WORK TO COMPLETE
Copy out every row below, word for word and unchanged.

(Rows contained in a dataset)
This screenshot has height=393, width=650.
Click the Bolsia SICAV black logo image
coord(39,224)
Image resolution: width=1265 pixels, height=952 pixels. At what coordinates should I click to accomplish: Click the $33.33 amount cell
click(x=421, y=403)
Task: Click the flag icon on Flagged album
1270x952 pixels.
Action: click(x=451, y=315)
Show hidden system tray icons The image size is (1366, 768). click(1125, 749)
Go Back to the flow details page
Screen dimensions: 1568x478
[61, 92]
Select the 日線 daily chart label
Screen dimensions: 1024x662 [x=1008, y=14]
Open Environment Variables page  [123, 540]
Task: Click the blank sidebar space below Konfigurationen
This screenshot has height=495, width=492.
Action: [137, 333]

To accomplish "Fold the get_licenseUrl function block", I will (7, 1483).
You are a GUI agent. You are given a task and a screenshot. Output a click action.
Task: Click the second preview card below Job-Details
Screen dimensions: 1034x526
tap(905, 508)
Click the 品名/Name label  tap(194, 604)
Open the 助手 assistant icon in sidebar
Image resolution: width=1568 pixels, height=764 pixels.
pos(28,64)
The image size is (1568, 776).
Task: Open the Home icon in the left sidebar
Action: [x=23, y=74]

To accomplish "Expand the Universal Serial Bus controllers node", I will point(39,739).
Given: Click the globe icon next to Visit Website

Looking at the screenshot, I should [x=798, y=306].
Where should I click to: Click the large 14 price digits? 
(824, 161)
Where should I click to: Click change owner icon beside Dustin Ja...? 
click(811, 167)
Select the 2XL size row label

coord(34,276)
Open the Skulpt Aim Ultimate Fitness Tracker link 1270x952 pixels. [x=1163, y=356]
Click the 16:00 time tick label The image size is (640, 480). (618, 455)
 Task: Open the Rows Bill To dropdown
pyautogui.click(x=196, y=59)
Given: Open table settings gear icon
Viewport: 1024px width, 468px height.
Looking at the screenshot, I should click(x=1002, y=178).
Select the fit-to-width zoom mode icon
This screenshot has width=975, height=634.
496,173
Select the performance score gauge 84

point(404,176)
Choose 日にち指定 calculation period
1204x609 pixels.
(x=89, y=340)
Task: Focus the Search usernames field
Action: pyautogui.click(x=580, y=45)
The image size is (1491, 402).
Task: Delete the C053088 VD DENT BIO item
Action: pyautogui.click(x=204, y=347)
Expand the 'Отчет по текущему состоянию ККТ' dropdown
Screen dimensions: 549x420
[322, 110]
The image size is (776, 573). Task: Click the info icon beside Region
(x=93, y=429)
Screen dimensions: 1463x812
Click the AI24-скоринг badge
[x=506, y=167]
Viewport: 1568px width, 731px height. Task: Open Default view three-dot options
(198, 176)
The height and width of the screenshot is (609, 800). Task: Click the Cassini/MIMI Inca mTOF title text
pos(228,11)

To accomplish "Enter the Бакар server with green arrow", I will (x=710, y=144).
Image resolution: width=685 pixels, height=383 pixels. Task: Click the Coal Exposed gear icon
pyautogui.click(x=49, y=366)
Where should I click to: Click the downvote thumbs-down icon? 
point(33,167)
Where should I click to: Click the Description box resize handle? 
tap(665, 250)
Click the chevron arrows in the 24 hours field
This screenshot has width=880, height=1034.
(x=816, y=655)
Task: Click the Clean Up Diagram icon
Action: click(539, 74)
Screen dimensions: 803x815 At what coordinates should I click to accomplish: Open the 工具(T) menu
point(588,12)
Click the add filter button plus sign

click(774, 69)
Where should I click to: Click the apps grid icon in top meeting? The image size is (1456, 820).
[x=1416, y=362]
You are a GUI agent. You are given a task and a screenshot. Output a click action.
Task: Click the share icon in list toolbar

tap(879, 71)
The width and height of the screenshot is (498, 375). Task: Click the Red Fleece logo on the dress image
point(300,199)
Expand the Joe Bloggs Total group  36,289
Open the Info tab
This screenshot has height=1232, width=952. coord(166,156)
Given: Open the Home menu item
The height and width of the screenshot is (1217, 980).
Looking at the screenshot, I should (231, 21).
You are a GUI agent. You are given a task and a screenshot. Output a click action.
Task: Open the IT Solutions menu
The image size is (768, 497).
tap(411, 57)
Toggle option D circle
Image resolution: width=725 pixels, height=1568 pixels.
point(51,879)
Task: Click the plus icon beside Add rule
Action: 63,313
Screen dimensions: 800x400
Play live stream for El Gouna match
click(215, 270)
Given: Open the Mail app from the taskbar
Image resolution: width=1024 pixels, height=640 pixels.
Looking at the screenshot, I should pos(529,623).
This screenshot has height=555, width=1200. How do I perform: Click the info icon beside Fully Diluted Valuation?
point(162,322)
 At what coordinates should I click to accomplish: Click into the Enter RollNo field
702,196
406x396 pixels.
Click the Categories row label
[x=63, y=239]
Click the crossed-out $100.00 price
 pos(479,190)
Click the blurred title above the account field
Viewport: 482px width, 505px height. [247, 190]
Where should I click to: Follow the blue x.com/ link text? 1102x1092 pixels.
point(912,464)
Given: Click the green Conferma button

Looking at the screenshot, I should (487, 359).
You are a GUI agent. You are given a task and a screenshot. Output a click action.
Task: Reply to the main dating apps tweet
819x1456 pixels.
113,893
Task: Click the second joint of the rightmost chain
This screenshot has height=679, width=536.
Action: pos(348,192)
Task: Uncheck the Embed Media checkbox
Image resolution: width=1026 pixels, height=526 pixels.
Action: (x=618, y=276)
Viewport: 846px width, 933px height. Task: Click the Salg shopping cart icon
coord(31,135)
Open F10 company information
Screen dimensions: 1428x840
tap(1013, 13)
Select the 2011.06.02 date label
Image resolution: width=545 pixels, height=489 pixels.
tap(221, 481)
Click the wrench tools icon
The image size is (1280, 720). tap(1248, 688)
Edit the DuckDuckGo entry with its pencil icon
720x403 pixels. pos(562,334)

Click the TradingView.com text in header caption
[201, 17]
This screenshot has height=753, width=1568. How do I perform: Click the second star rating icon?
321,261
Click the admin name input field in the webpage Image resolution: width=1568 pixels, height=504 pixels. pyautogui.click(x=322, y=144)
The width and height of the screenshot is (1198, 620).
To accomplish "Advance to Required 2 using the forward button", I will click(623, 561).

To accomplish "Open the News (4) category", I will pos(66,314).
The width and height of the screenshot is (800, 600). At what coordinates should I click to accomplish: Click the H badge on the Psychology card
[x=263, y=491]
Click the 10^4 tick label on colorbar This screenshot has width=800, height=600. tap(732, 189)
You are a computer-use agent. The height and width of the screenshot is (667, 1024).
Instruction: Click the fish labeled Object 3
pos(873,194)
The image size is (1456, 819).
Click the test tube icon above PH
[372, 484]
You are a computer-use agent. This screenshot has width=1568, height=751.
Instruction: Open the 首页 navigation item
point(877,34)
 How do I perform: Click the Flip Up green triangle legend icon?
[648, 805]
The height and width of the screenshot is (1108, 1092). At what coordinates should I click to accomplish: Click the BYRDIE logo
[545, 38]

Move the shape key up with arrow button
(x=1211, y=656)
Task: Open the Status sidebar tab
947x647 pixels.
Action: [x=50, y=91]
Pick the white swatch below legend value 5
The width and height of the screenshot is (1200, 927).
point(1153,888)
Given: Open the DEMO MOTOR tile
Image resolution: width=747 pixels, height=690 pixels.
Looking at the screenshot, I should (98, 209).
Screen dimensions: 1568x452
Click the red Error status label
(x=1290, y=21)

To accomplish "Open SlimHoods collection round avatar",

ANSWER FOR THIS EXERCISE
This screenshot has height=393, width=650.
Click the Bolsia SICAV black logo image
coord(39,224)
Image resolution: width=1265 pixels, height=952 pixels. At what coordinates should I click to accomplish: Click the $33.33 amount cell
click(x=421, y=403)
Task: Click the flag icon on Flagged album
1270x952 pixels.
Action: click(x=451, y=315)
Show hidden system tray icons The image size is (1366, 768). click(1125, 749)
Go Back to the flow details page
Screen dimensions: 1568x478
[61, 92]
Select the 日線 daily chart label
Screen dimensions: 1024x662 [x=1008, y=14]
Open Environment Variables page  [123, 540]
Task: Click the blank sidebar space below Konfigurationen
This screenshot has height=495, width=492.
Action: [137, 333]

To accomplish "Fold the get_licenseUrl function block", I will (7, 1483).
You are a GUI agent. You are given a task and a screenshot. Output a click action.
Task: Click the second preview card below Job-Details
Screen dimensions: 1034x526
tap(905, 508)
Click the 品名/Name label  tap(194, 604)
Open the 助手 assistant icon in sidebar
Image resolution: width=1568 pixels, height=764 pixels.
pos(28,64)
The image size is (1568, 776).
Task: Open the Home icon in the left sidebar
Action: [x=23, y=74]

To accomplish "Expand the Universal Serial Bus controllers node", I will point(39,739).
Given: Click the globe icon next to Visit Website

Looking at the screenshot, I should [x=798, y=306].
Where should I click to: Click the large 14 price digits? 
(824, 161)
Where should I click to: Click change owner icon beside Dustin Ja...? 
click(811, 167)
Select the 2XL size row label

coord(34,276)
Open the Skulpt Aim Ultimate Fitness Tracker link 1270x952 pixels. [x=1163, y=356]
Click the 16:00 time tick label The image size is (640, 480). (618, 455)
 Task: Open the Rows Bill To dropdown
pyautogui.click(x=196, y=59)
Given: Open table settings gear icon
Viewport: 1024px width, 468px height.
Looking at the screenshot, I should click(x=1002, y=178).
Select the fit-to-width zoom mode icon
This screenshot has width=975, height=634.
496,173
Select the performance score gauge 84

point(404,176)
Choose 日にち指定 calculation period
1204x609 pixels.
(x=89, y=340)
Task: Focus the Search usernames field
Action: pyautogui.click(x=580, y=45)
The image size is (1491, 402).
Task: Delete the C053088 VD DENT BIO item
Action: pyautogui.click(x=204, y=347)
Expand the 'Отчет по текущему состоянию ККТ' dropdown
Screen dimensions: 549x420
[322, 110]
The image size is (776, 573). Task: Click the info icon beside Region
(x=93, y=429)
Screen dimensions: 1463x812
Click the AI24-скоринг badge
[x=506, y=167]
Viewport: 1568px width, 731px height. Task: Open Default view three-dot options
(198, 176)
The height and width of the screenshot is (609, 800). Task: Click the Cassini/MIMI Inca mTOF title text
pos(228,11)

To accomplish "Enter the Бакар server with green arrow", I will (x=710, y=144).
Image resolution: width=685 pixels, height=383 pixels. Task: Click the Coal Exposed gear icon
pyautogui.click(x=49, y=366)
Where should I click to: Click the downvote thumbs-down icon? 
point(33,167)
Where should I click to: Click the Description box resize handle? 
tap(665, 250)
Click the chevron arrows in the 24 hours field
This screenshot has width=880, height=1034.
(x=816, y=655)
Task: Click the Clean Up Diagram icon
Action: click(539, 74)
Screen dimensions: 803x815 At what coordinates should I click to accomplish: Open the 工具(T) menu
point(588,12)
Click the add filter button plus sign

click(774, 69)
Where should I click to: Click the apps grid icon in top meeting? The image size is (1456, 820).
[x=1416, y=362]
You are a GUI agent. You are given a task and a screenshot. Output a click action.
Task: Click the share icon in list toolbar

tap(879, 71)
The width and height of the screenshot is (498, 375). Task: Click the Red Fleece logo on the dress image
point(300,199)
Expand the Joe Bloggs Total group  36,289
Open the Info tab
This screenshot has height=1232, width=952. coord(166,156)
Given: Open the Home menu item
The height and width of the screenshot is (1217, 980).
Looking at the screenshot, I should (231, 21).
You are a GUI agent. You are given a task and a screenshot. Output a click action.
Task: Open the IT Solutions menu
The image size is (768, 497).
tap(411, 57)
Toggle option D circle
Image resolution: width=725 pixels, height=1568 pixels.
point(51,879)
Task: Click the plus icon beside Add rule
Action: 63,313
Screen dimensions: 800x400
Play live stream for El Gouna match
click(215, 270)
Given: Open the Mail app from the taskbar
Image resolution: width=1024 pixels, height=640 pixels.
Looking at the screenshot, I should pos(529,623).
This screenshot has height=555, width=1200. How do I perform: Click the info icon beside Fully Diluted Valuation?
point(162,322)
 At what coordinates should I click to accomplish: Click into the Enter RollNo field
702,196
406x396 pixels.
Click the Categories row label
[x=63, y=239]
Click the crossed-out $100.00 price
 pos(479,190)
Click the blurred title above the account field
Viewport: 482px width, 505px height. [247, 190]
Where should I click to: Follow the blue x.com/ link text? 1102x1092 pixels.
point(912,464)
Given: Click the green Conferma button

Looking at the screenshot, I should (487, 359).
You are a GUI agent. You are given a task and a screenshot. Output a click action.
Task: Reply to the main dating apps tweet
819x1456 pixels.
113,893
Task: Click the second joint of the rightmost chain
This screenshot has height=679, width=536.
Action: pos(348,192)
Task: Uncheck the Embed Media checkbox
Image resolution: width=1026 pixels, height=526 pixels.
Action: (x=618, y=276)
Viewport: 846px width, 933px height. Task: Click the Salg shopping cart icon
coord(31,135)
Open F10 company information
Screen dimensions: 1428x840
tap(1013, 13)
Select the 2011.06.02 date label
Image resolution: width=545 pixels, height=489 pixels.
tap(221, 481)
Click the wrench tools icon
The image size is (1280, 720). tap(1248, 688)
Edit the DuckDuckGo entry with its pencil icon
720x403 pixels. pos(562,334)

Click the TradingView.com text in header caption
[201, 17]
This screenshot has height=753, width=1568. How do I perform: Click the second star rating icon?
321,261
Click the admin name input field in the webpage Image resolution: width=1568 pixels, height=504 pixels. pyautogui.click(x=322, y=144)
The width and height of the screenshot is (1198, 620).
To accomplish "Advance to Required 2 using the forward button", I will click(623, 561).

To accomplish "Open the News (4) category", I will pos(66,314).
The width and height of the screenshot is (800, 600). At what coordinates should I click to accomplish: Click the H badge on the Psychology card
[x=263, y=491]
Click the 10^4 tick label on colorbar This screenshot has width=800, height=600. tap(732, 189)
You are a computer-use agent. The height and width of the screenshot is (667, 1024).
Instruction: Click the fish labeled Object 3
pos(873,194)
The image size is (1456, 819).
Click the test tube icon above PH
[372, 484]
You are a computer-use agent. This screenshot has width=1568, height=751.
Instruction: Open the 首页 navigation item
point(877,34)
 How do I perform: Click the Flip Up green triangle legend icon?
[648, 805]
The height and width of the screenshot is (1108, 1092). At what coordinates should I click to accomplish: Click the BYRDIE logo
[545, 38]

Move the shape key up with arrow button
(x=1211, y=656)
Task: Open the Status sidebar tab
947x647 pixels.
Action: [x=50, y=91]
Pick the white swatch below legend value 5
The width and height of the screenshot is (1200, 927).
point(1153,888)
Given: Open the DEMO MOTOR tile
Image resolution: width=747 pixels, height=690 pixels.
Looking at the screenshot, I should (98, 209).
Screen dimensions: 1568x452
Click the red Error status label
(x=1290, y=21)

To accomplish "Open SlimHoods collection round avatar",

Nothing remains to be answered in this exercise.